## [What is being asked]
Please report how many lines in the records below contain the word "label", and give nothing else.

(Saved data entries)
● ● ●
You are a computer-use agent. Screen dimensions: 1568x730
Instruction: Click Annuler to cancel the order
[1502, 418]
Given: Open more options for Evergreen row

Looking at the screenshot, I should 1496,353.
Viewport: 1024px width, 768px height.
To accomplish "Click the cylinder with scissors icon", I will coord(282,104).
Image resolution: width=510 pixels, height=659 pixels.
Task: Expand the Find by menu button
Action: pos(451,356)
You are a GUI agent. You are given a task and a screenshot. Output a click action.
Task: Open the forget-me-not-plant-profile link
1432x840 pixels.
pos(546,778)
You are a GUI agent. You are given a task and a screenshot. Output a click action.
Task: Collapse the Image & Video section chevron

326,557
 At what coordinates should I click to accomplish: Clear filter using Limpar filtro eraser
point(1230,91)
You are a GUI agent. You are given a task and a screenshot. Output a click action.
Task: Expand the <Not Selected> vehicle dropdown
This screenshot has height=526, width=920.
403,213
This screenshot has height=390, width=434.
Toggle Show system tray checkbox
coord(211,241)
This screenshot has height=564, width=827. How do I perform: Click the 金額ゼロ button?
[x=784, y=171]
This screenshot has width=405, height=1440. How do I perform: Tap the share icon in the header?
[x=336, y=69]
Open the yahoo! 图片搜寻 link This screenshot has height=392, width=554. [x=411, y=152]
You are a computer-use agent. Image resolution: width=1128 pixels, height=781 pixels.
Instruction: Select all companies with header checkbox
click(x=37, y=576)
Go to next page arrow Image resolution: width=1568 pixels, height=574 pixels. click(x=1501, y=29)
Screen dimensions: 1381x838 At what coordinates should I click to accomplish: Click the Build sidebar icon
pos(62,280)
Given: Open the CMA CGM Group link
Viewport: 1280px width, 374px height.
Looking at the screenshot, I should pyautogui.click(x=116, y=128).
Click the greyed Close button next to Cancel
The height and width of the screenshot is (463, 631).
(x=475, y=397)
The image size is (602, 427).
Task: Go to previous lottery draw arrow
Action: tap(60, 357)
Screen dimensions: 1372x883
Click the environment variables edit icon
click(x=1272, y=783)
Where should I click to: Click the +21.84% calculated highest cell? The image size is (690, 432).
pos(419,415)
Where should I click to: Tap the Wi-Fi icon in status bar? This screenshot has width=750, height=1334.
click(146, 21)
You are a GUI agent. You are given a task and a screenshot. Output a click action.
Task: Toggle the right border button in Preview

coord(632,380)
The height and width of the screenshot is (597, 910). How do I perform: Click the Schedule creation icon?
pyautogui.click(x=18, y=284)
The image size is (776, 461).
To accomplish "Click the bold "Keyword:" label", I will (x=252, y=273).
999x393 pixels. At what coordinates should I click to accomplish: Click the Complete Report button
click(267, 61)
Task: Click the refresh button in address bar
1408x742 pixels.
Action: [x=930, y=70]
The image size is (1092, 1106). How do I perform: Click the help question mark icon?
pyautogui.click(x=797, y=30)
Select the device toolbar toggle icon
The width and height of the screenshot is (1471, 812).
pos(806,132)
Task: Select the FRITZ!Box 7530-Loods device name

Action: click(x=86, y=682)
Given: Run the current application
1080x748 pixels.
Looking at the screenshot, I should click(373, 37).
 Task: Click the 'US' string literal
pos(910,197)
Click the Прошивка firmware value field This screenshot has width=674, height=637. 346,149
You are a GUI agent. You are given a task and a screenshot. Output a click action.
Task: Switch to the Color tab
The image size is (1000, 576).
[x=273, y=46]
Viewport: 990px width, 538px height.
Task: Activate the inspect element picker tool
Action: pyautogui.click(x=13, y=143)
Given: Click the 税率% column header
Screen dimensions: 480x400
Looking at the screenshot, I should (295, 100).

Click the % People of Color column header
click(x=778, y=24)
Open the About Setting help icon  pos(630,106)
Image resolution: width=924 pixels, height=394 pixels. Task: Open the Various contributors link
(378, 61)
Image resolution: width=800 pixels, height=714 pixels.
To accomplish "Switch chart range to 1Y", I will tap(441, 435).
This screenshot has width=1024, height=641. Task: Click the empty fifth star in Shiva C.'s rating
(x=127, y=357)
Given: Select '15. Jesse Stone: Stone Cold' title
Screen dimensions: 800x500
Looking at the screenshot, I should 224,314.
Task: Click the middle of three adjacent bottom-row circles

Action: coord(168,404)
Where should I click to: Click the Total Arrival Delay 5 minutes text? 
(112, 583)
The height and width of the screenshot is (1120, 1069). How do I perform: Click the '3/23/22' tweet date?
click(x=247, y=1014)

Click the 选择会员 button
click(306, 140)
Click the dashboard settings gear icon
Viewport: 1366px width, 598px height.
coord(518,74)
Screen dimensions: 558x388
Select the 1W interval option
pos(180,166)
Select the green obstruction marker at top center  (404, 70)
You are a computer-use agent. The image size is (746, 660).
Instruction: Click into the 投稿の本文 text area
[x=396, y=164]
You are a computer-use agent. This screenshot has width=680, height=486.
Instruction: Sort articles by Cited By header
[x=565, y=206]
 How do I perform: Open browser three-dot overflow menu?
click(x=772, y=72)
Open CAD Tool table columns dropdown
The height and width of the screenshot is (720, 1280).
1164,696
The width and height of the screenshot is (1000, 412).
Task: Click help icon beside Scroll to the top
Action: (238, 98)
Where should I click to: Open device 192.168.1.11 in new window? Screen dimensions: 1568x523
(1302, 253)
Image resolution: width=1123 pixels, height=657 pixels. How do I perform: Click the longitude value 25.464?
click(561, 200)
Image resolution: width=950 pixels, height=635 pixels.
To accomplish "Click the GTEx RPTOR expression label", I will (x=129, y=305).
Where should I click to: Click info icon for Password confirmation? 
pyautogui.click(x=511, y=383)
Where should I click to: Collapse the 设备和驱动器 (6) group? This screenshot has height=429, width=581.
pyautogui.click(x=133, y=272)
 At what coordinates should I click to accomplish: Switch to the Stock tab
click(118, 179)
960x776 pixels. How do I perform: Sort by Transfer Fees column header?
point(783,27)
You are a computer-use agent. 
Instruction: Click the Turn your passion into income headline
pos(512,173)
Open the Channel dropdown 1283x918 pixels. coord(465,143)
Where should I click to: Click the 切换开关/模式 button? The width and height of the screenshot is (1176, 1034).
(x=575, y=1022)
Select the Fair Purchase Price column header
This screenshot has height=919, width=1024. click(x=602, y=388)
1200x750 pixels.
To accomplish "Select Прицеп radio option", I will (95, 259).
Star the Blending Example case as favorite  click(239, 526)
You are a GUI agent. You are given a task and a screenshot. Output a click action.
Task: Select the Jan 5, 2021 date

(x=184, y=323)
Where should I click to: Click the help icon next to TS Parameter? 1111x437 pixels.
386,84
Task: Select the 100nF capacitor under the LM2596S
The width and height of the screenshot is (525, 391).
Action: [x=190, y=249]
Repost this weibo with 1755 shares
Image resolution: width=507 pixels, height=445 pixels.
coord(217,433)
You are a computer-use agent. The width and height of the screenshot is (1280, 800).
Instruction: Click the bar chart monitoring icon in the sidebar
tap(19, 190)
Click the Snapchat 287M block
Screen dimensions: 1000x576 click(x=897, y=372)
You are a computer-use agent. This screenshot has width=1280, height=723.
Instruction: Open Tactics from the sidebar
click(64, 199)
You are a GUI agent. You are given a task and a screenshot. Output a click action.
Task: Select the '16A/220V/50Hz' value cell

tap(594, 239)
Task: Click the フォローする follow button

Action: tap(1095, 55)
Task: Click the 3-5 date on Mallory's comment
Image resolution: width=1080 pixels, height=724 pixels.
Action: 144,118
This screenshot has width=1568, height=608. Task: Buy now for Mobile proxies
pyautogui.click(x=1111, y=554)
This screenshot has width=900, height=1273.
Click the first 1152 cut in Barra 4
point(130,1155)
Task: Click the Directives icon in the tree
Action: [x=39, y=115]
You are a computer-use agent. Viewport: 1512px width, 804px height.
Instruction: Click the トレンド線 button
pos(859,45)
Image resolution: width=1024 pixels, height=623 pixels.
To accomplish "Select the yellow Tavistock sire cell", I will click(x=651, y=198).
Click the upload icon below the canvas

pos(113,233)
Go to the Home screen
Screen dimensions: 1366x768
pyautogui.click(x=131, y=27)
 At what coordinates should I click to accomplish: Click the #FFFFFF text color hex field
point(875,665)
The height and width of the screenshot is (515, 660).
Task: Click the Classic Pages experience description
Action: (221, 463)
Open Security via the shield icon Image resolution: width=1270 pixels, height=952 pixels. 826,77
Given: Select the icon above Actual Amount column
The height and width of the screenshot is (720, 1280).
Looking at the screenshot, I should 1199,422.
● ● ●
## [Solution for this problem]
2